This Canadian Jeweler Celebrated a Penguin Love Affair By Making a Seafood Necklace

Beyond the cute factor, the stunt also raises awareness for an endangered species

The stunt has garnered nearly 170,000 views on Facebook alone.

A necklace makes a great gift for lovebirds, but this one seems kind of fishy. That’s probably because it’s made of actual fish—mackerel, squid and various crustaceans. But that’s OK, because the lovebirds in question are actual birds: a mated pair of endangered African penguins named Chupa and Ellie, who live at the Toronto Zoo.

Chupa delivered a gift of freshly picked grass back to the couple’s love nest in a clip the zoo posted a few days ago. Naturally, Ellie was thrilled. What young bride wouldn’t be?
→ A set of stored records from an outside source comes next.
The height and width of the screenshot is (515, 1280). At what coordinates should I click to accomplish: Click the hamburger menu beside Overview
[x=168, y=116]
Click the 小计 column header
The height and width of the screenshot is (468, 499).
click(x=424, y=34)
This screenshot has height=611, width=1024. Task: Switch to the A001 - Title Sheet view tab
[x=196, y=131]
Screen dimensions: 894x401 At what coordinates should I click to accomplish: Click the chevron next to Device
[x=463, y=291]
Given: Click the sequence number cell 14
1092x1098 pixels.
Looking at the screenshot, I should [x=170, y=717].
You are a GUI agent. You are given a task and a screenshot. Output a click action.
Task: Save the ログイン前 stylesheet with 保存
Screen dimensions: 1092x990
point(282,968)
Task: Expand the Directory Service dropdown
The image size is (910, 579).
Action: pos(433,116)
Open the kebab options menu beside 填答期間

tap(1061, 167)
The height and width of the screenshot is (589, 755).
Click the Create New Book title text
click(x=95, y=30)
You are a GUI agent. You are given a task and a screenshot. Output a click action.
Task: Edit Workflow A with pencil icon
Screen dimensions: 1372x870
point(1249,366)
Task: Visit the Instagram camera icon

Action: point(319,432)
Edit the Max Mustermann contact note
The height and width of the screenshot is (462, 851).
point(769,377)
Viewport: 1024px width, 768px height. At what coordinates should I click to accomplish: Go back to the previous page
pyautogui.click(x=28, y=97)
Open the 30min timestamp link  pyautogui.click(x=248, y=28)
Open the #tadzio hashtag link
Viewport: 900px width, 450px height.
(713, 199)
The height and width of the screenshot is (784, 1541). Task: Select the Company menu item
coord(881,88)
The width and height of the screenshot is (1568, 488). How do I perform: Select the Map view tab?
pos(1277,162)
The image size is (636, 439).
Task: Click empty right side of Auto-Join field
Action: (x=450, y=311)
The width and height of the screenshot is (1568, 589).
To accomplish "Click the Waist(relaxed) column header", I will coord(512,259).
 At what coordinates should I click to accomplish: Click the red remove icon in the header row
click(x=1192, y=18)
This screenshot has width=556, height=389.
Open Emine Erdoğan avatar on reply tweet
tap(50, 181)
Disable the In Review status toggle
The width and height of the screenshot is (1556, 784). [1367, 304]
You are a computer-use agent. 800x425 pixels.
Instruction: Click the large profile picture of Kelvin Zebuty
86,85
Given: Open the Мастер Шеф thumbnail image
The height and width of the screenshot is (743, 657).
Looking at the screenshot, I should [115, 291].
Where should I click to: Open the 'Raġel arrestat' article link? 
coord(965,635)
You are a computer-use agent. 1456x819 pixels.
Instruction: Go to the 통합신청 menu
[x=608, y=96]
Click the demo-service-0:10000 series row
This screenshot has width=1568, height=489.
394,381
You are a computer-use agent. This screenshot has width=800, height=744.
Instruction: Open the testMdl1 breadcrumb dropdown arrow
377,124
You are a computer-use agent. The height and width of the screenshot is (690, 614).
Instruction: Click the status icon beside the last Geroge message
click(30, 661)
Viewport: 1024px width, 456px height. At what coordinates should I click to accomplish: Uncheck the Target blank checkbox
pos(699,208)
But Canadian retailer Peoples Jewellers thought Chupa needed a little help for a grand display of affection and promptly turned the feathered love affair into a high-flying promotional opportunity (even if penguins can’t fly). 

The Fish Necklace

On Monday, The Toronto Zoo posted a video about Chupa and Ellie, two endangered African Penguins, who are true lovebirds! So we decided to make them something really special, something only a penguin would love. We worked with sushi chef Kazuki Uchigoshi from Miku Restaurant Toronto to craft this one-of-a-kind necklace made from mackerel, squid and various crustaceans that we know penguins like to eat. We're also making a donation to the Toronto Zoo African penguin program to help protect penguins in the future. Love like this should last forever. Hope you like it Chupa and Ellie! #LovePeoples #PeoplesLovesLovebirds

Posted by Peoples Jewellers on Wednesday, November 29, 2017

Peoples teamed up with sushi chef Kazuki Uchigoshi of Toronto restaurant Miku to create the necklace from seafood that penguins love to eat, blasting the results across social media. “Our company’s mission is to celebrate life and express love—all types of love,” said Peoples vice president of marketing John McNamara.

Truly the perfect gift: A fashion accessory and a cozy (theoretically candlelit) dinner for two!

Along with touting Peoples, the initiative raises awareness for African penguins, a rapidly dwindling species that could go extinct before too long. According to Public Radio International, by 2000, the number of African penguins along the coasts of South Africa and Namibia had dropped from several million to 200,000. By 2010, that population had fallen to just 55,000. 

“We’re big fans of responding to things that are taking place in the real world,” say Ryan Spelliscy, creative chief at ad shop Juliet, which helped develop the campaign. “The response doesn’t need to be supported by a massive media spend. Sometimes, it’s just about joining a conversation in a smart, fun way.”

The stunt has garnered nearly 170,000 views on Facebook alone (gotta love those amorous bird-gurgles)—and both Peoples and Miku have made donations to the Toronto Zoo’s African penguin program. If you feel moved to toss in a few clams, Chupa and Ellie would probably love you for it.